Bullen returned to the villa several times during the following week, on each occasion taking me out for a day or half-day of shooting. I wouldn’t go so far as to say that I was warming towards the man but I was learning to tolerate his company, and our excursions were proving so productive that I was increasingly inclined to overlook his intellectual shortcomings. Indeed, we were so successful that I was having difficulty in coping with the influx of specimens: by the end of the week such time as was not taken up with hunting the birds was almost entirely given over to preparing their skins.
‘How many honey-eaters do you need?’ asked Eleanor one morning, coming up behind me and surveying the heap of little corpses at the edge of my table.

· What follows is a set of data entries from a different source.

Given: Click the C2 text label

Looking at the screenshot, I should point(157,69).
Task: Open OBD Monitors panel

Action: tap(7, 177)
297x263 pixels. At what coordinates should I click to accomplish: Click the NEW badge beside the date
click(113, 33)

I set down my scalpel, not entirely sorry to be interrupted. ‘It’s not a question of the number,’ I explained. ‘The thing is that slight variations between individuals – variations that might be overlooked in the field – could turn out to be important from a scientific viewpoint. At best, close examination might show one of these birds to be a new species. At the very least the group provides a valuable record, a basis for future research.’
‘Give me one,’ she said. ‘That one, there.’

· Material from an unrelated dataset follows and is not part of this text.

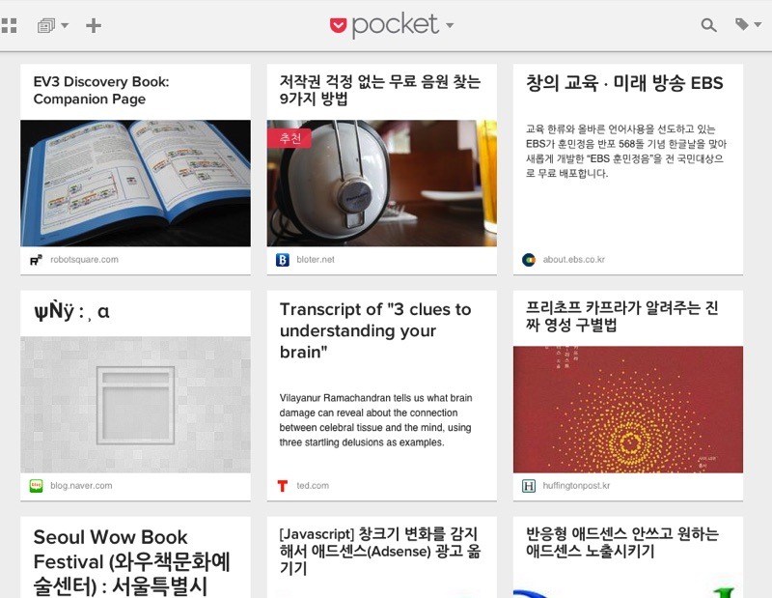Click the plus icon to add item
The width and height of the screenshot is (772, 598).
click(x=93, y=25)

‘What do you want with it?’
‘I’m going to paint it.’
I handed her the bird. She held it in the cupped palm of her hand, scrutinising it intently before returning with it to her table. ‘I want to paint it the way it is,’ she said. ‘Stiff and still.’
I caught the note of reproach in her voice and responded with a touch of irritation. ‘Listen, Eleanor, you mustn’t imagine—’
‘Nell. I’d like you to call me Nell. Everyone does, except him.’
‘Your father?’
‘Yes. We argue about it. It isn’t appropriate, he says.’
‘He may have a point. It’s not unreasonable for a father to want his daughter’s name to reflect her station in life.’
‘I have no station in life,’ she said, spitting my own phrase back at me as though it disgusted her, ‘but I have a right to be called by the name I choose.’ She returned to her seat, laid the bird on the table in front of her and began to pin a fresh sheet of paper to her drawing-board. ‘And you, Mr Redbourne,’ she continued: ‘What name do you want me to call you by?’
There was a hint of insolence in the question, but a kind of bashfulness too: I saw the colour rise to her cheeks as she fumbled with the pin. ‘If you wish,’ I said, ‘you may call me Charles.’And then, after a moment, regretting the stiffness of my initial response: ‘I should like that, Nell.’ She glanced up with a quick, brittle smile and reached for her paintbrush.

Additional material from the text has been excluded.